▶ **Task item**: Copy every line of the following data that includes the string "computer".
----- Records supplied -----
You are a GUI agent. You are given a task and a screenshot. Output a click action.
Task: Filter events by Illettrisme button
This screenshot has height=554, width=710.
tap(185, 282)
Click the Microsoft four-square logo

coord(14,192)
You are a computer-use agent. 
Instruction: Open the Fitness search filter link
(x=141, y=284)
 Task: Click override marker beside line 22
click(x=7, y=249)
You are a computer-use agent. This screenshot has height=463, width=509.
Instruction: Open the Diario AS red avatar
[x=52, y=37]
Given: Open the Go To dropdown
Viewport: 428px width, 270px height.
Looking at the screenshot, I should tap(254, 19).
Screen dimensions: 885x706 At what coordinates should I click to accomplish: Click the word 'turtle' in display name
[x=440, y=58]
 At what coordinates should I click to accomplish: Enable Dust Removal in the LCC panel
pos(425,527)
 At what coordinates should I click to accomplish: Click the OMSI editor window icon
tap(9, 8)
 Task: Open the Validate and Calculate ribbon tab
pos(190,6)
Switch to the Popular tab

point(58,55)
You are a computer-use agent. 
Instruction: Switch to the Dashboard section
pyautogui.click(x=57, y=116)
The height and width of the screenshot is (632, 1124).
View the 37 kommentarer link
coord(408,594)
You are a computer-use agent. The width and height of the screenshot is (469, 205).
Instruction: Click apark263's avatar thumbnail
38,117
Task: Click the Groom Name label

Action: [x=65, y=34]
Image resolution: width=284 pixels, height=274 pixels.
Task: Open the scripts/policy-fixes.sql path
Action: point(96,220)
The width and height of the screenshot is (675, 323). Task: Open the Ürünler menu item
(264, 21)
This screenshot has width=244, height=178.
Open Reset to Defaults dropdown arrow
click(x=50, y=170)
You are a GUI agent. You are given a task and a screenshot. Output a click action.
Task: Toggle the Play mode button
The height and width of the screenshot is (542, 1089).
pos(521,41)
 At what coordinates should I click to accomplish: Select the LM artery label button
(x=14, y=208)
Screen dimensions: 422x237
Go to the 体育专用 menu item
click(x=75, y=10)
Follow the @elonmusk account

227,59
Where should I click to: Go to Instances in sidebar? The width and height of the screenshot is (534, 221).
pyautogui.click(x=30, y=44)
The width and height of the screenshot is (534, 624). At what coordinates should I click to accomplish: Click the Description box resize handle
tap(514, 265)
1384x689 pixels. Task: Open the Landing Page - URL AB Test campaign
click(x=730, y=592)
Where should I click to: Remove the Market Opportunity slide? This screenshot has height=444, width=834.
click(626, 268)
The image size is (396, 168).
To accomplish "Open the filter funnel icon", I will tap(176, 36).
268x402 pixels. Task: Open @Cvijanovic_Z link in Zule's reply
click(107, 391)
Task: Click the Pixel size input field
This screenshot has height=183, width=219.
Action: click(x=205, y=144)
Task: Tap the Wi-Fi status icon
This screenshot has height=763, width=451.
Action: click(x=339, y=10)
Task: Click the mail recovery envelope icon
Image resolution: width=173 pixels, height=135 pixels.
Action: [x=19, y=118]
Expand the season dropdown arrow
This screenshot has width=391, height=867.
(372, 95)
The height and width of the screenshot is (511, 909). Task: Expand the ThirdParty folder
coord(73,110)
-----
▶ **Output of the exercise**:
You are a computer-use agent. 
You are a computer-use agent. This screenshot has height=463, width=509.
You are a computer-use agent. 
You are a computer-use agent. The width and height of the screenshot is (469, 205).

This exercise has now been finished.